First, if the dice were all unique, we could have calculated the number of combinations using basic counting principles i.e. we could have said that dice 1 can show 1/2/3/4/5/6 so 6 different outcomes, dice 2 has 6 different outcomes and dice 3 has 6 different outcomes. So possible outcomes = 6*6*6 = 216.

But we cannot do it here because the dice are identical. Also, I cannot say that since they are identical, let me just divide 216 by 3!. The reason is that not every possible outcome is counted 3! times when the dice are unique e.g.

_1_ _2_ _4_
D1 D2 D3

_1_ _4_ _2_
D1 D2 D3
and so on... Using 1, 2 and 4, we have 6 possible combinations.
But using 1, 2 and 2 we have only 3 possible combinations when the dice are unique and using 2, 2 and 2 there is only one possible combination.

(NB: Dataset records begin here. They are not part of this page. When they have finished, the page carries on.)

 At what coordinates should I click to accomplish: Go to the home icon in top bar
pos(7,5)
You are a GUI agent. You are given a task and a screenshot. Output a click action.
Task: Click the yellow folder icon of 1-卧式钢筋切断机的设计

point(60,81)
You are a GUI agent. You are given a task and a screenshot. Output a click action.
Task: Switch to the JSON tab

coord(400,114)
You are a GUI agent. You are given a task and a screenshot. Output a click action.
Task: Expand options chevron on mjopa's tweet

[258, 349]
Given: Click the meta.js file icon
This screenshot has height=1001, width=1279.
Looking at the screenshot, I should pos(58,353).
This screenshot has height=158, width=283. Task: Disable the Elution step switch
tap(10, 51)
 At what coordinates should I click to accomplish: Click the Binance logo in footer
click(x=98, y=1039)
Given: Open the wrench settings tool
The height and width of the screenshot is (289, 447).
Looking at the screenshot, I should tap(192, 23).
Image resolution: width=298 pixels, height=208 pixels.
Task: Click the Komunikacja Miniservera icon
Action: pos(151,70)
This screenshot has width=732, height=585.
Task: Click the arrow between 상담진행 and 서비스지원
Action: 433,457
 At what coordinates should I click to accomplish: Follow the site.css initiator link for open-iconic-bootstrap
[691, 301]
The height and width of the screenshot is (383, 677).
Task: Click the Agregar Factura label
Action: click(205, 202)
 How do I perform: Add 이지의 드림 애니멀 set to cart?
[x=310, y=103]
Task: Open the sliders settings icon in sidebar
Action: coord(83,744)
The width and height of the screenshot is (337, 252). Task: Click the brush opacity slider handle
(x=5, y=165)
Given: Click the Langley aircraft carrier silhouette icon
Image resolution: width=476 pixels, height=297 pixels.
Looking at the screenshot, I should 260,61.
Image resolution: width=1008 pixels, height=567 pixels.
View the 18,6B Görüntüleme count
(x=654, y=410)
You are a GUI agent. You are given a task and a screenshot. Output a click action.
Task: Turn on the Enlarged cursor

When we divide the entire 216 by 6!, we are reducing each of these combinations by a factor of 6 which is incorrect and that is why you get 216/6 = 36 i.e. less combinations than there actually are.

Then what to do in such questions?
Method 1: The better method is the one suggested above.
The solution of the dice can take three different forms.
Form 1: Each number is distinct e.g. 1, 2 and 4 above.
Out of 6 numbers (1/2/3/4/5/6), you select 3 using 6C3 = 20. You do not have to arrange these numbers since the dice are identical. So you will now get all such cases: (1,2, 3), (1, 2, 4), (1, 2, 5) ....(3, 4, 5)....(4, 5, 6)
Form 2: Two numbers are identical, one is different.
Out of 6 numbers (1/2/3/4/5/6), you select 1 which is going to be the identical one and then select another from the rest 5 numbers which will be the different one. So you get 6C1 * 5C1 = 30 combinations. Now you get all such cases: (1, 1, 2), (1, 1, 3), ....(2, 2, 1) ... (6, 6, 5)

Form 3: All three numbers are identical. Since there are 6 numbers, you can choose any one number in 6 ways. Now you will get all such cases: (1, 1, 1), (2, 2, 2)....(6, 6, 6)

Total possible combinations: 20 + 30 + 6 = 56

Worst case scenario: Let's say, it doesn't strike me at the time of the exam. The numbers are not so unwieldy that you cannot enumerate.
Just keep 'pattern recognition' in mind.
I say, I need to count all possible combinations.
(1, 1, 1), (1, 1, 2), (1, 1, 3) ... = 6
(1, 2, 2), (1, 2, 3)... = 5 (Here I do not have to count (1, 2, 1) because it is already taken above)
(1, 3, 3), (1, 3, 4) ... = 4
I see the pattern here. Numbers of the form (1, x, y) will be 6 + 5 + 4 + 3 + 2 + 1 = 21

Now (2, 2, 2), (2, 2, 3).... = 5 (I begin with 2, 2, 2 because I do not have to take a number lower than the one on the left i.e. I cannot take (2, 2, 1) since it has already been counted above as (1, 2, 2))
(2, 3, 3), (2, 3, 4) .... = 4
Again I see the pattern. Numbers of the form (2, x, y) will be 5 + 4 + 3 + 2 + 1 = 15
Which means numbers of the form (3, x, y) will be 4 + 3 + 2 + 1 = 10
Of the form (4, x, y) will be = 3 + 2 + 1 = 6
Of the form (5, x , y) will be = 2 + 1 = 3
Of the form (6, x, y) will be = 1

Here x is greater than or equal to the leftmost number and y is greater than or equal to x.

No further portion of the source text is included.